But the complexity of determining paternity pales in comparison to the question of maternity. In the rapidly expanding world of surrogacy births, up to three women can have competing claims to be mother of a newborn child: the birth mother, the egg donor, and the intended parent (or "commissioning mother", as she is prosaically called). The one thing upon which the wildly opposed different groups agree is the fact that the courts – increasingly called on when surrogacy agreements break down – do not have the right tools to resolve them.

The most recent example came in a surrogacy dispute that was decided last month in Birmingham county court. A couple who could not have children had met a surrogate mother in an internet chatroom. She was inseminated with the man's sperm and agreed to hand over the child after birth. In a not uncommon outcome for informal surrogacy agreements, she changed her mind during the course of the pregnancy as her attachment to the child grew.

And in another fact not unrepresentative of wider trends, the case was complicated by the fact that both the would-be parents and the surrogate were avid users of surrogacy websites and chat-rooms.
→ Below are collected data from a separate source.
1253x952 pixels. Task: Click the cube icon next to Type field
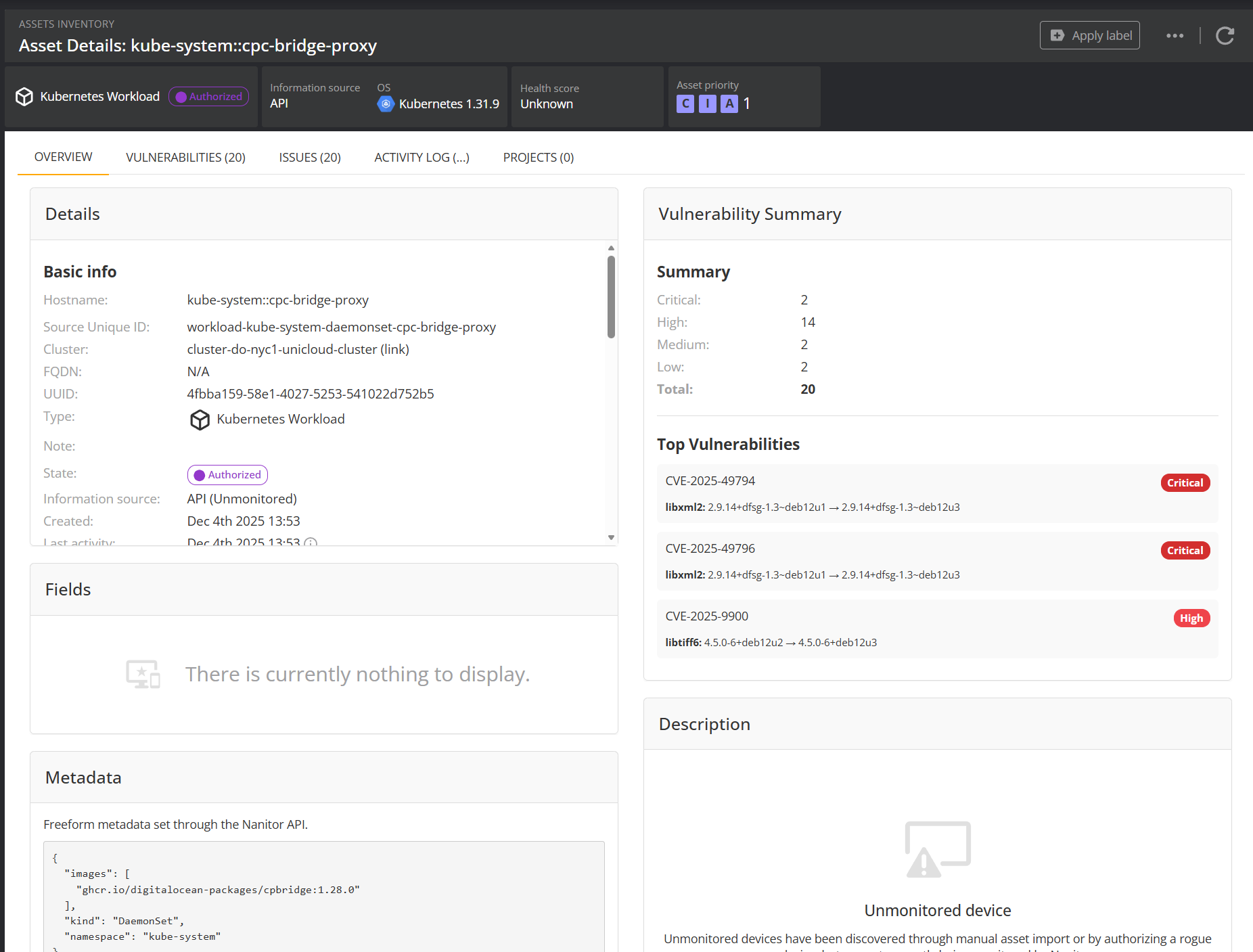pos(200,420)
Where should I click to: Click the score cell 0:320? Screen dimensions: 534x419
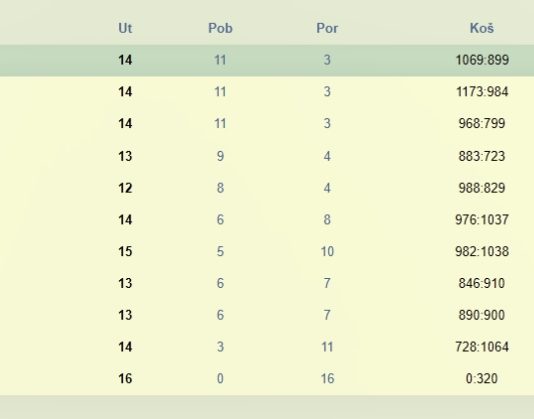pyautogui.click(x=482, y=378)
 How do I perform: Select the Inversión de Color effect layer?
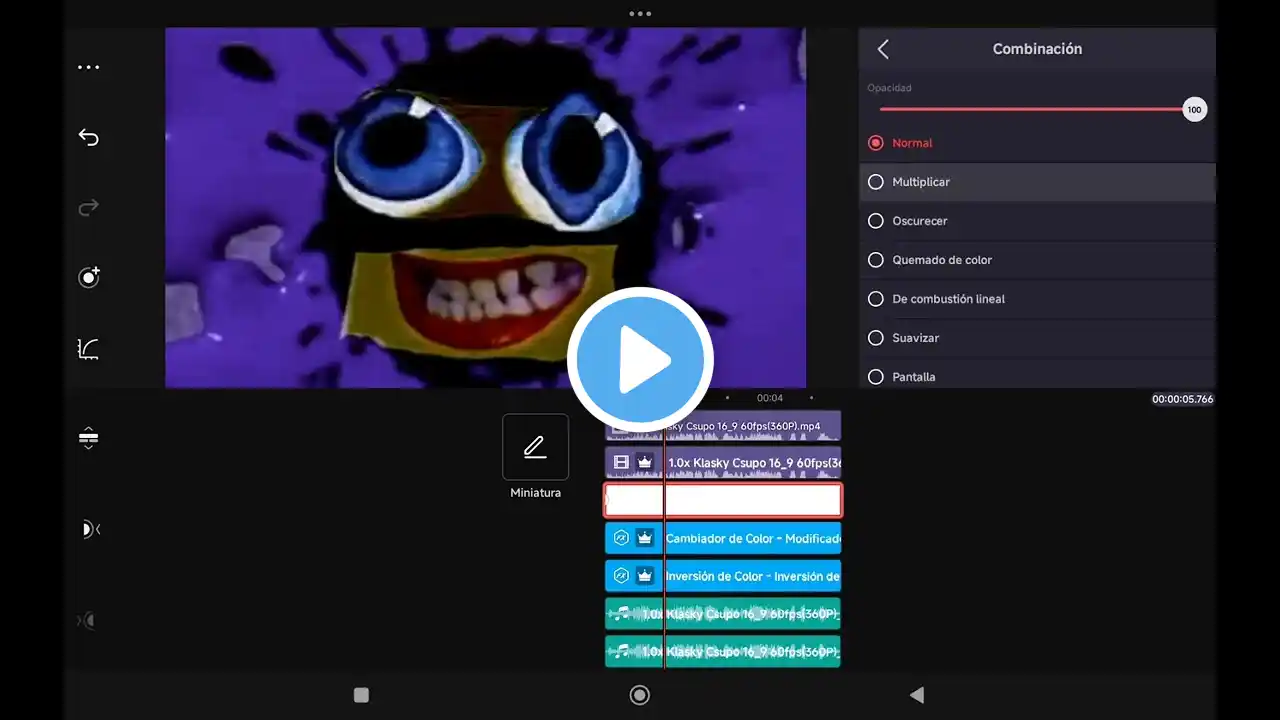[723, 576]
The would-be parents had met another woman, alleged to be a prostitute, on a surrogacy website and allowed her to stay in their home. On her part, the surrogate had adopted a false persona online and deceived the couple to elicit information about them. Both incidents, the judge said, raised questions about the sound judgment of each side, a particular matter of concern for a court trying to determine which side would be more likely to provide the atmosphere of safety, love and guidance needed to raise a child.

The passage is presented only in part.